There are some obvious differences like do you want something to be calculated when saved or updated.

But in general since a lot of my data exists, it's going to be calculating on the fly (I suppose I could write a script to save/update all the existing records for force a calculated field). I start to wonder though, are calculated fields and SQLProcs savinging me query performance or am I just offloading my post processing into the query itself? Does that make sense?

The reality is that our swizzled references will knock us down a few pegs no matter how I configure it but I do hope wrapping it all in the query can be more efficient. I have a feeling we'll see some gains from the filtering and sorting end since I'll be able to simply select this, that, this and that and then the filters and sorts are working with that table data already calculated.

score 0 · Answer 4 · 2025-04-13T22:00:15-04:00

If you add a calculated field to a class definition you don't have to "Update" your data for the field to be populated. It will get calculated on record access, i.e. when the record gets selected with the field included in the select.

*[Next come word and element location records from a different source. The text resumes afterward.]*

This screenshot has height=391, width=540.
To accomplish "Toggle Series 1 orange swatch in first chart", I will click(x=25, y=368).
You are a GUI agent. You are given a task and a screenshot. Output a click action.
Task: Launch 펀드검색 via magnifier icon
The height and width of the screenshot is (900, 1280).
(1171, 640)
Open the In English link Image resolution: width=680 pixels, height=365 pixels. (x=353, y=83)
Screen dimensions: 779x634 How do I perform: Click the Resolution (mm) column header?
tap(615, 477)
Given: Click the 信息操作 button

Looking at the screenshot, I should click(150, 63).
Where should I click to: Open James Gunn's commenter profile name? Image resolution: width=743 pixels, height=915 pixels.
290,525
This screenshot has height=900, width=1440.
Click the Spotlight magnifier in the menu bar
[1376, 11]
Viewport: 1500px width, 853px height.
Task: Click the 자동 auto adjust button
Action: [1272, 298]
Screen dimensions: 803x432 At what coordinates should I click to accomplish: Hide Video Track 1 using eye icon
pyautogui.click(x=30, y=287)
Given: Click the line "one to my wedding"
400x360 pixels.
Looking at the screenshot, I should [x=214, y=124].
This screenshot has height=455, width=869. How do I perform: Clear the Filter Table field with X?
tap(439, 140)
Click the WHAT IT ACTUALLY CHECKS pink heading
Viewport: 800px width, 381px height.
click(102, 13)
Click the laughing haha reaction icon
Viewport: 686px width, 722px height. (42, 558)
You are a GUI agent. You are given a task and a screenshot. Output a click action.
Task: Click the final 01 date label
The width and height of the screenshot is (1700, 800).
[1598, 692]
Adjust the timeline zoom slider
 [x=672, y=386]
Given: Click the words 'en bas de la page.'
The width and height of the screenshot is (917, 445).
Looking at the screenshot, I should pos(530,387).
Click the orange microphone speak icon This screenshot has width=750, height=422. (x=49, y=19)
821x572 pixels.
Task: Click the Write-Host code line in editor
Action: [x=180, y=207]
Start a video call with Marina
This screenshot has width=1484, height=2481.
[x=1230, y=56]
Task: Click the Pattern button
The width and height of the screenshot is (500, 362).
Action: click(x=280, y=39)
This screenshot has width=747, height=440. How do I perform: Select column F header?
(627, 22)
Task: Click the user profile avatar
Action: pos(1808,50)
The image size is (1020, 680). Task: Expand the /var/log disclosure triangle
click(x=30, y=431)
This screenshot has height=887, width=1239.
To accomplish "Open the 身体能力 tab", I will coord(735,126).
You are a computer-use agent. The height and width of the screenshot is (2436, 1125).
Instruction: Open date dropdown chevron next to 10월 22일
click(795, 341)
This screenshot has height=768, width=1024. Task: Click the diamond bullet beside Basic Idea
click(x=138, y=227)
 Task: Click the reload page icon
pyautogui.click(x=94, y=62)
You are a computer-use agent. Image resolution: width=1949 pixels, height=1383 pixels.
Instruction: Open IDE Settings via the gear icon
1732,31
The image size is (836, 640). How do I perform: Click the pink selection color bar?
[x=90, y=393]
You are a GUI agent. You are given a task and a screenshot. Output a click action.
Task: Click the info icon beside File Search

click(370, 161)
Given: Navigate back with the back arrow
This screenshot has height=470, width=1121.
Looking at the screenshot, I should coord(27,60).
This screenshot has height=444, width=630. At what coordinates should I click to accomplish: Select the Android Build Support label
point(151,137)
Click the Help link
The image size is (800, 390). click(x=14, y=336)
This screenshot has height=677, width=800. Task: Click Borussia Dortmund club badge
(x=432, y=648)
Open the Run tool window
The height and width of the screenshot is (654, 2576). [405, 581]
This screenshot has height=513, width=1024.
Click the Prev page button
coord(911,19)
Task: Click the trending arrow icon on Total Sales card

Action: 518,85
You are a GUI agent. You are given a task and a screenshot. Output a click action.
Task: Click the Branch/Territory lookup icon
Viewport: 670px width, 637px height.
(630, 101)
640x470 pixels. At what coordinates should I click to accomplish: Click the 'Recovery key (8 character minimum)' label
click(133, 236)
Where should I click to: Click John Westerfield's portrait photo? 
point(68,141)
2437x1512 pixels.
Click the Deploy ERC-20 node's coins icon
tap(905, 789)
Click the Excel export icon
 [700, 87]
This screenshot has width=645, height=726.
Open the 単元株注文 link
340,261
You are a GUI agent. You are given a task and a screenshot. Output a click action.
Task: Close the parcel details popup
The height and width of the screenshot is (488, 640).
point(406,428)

score 0 · Answer 5 · 2025-04-14T08:09:12-04:00

I think the benefit of SQLProcs is that your stored procedure is executed as your data is retrieved. This means that data retrieval and processing happen in one fell swoop rather than being broken into two stages where you loop over your table to retrieve data then loop again over the results to process them. This, I hope, can save you a lot of compute time. Of course, this is all conjecture, the best way to know is to benchmark both approaches.

Wrapping your application logic in a query is a great idea. You are basically delegating the task of retrieving your data in the most optimal way to the SQL Engine, so that the engine has to figure out whether to use indexes, parallelize data retrieval, create temp file to store intermediary results, clean up etc rather than you having to do it.